Mengambil alih botol, Caca memejamkan matanya sambil berdoa, ia harap bukan dirinya lagi yang kena. Setelah selesai membaca doa dalam hati, ia membuka matanya lalu mulai memutarkan botolnya diantara mereka bertiga dengan raut wajah serius dan berujar dalam hati semoga bukan dirinya.
“Hahah gak ahli lo,” tertawa Dodi, ketika botolnya kembali berhenti di tubuh Caca. Padahal, gadis itu sendiri yang memutarkan botolnya.
“HAHAHAHAHA, SENJATA MAKAN TUAN KAN?”
“ANJIR SUMPAH, BODO BANGET SI LO!”
“Hahaha.”
Mendengar tertawaan mereka yang belum berhenti, membuat Caca tidak terima, ”Gak, gue gak mau, gue kan yang muterin, masa iya gue yang kena lagi sih?” Kesalnya. Padahal sebelum memutar botolnya dia sudah berdoa, tapi tetap saja dia yang kena.
“ITU NAMANYA KONSEKUENSI BODOH!" Serempak Dodi dan Bima.
“Tapi gue gak mau, gue kan udah tadi!” Tolak Caca masih tidak terima.
“POKOKNYA LO—“
“Diem,” ucapan bernada dingin nan tegas itu membuat mereka semua berhenti berceloteh. Yap, itu suara Raga, siapa juga yang berani kepada Raga kalau suaranya sudah seperti ini.
“Gara-gara lo!” Bisik Dodi sambil menyenggol badan Caca.

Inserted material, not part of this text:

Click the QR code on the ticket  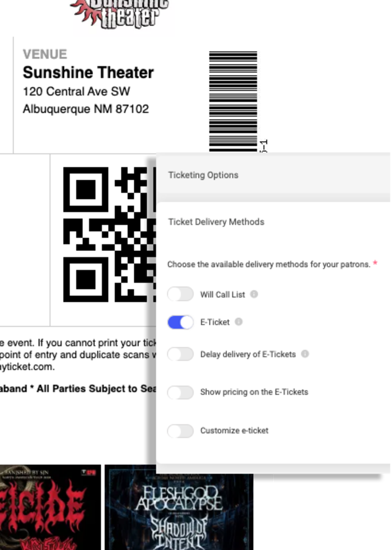(x=109, y=234)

“Dih, lo berdua kali!” Jawab Caca tak kalah berbisik juga.
“Lo anjir, jangan nyalahin kita, ya gak Dod!” Celoteh Bima yang masih menyalahkan Caca, padahal Bima dan Dodi lah yang tertawa keras.
“LO BERTIGA BISA DIEM GAK!” Bentak Raga, membuat mereka langsung kicep.
“Malam ini kita ditantang balapan sama geng Libra.” Lanjut Raga dengan nada kesal.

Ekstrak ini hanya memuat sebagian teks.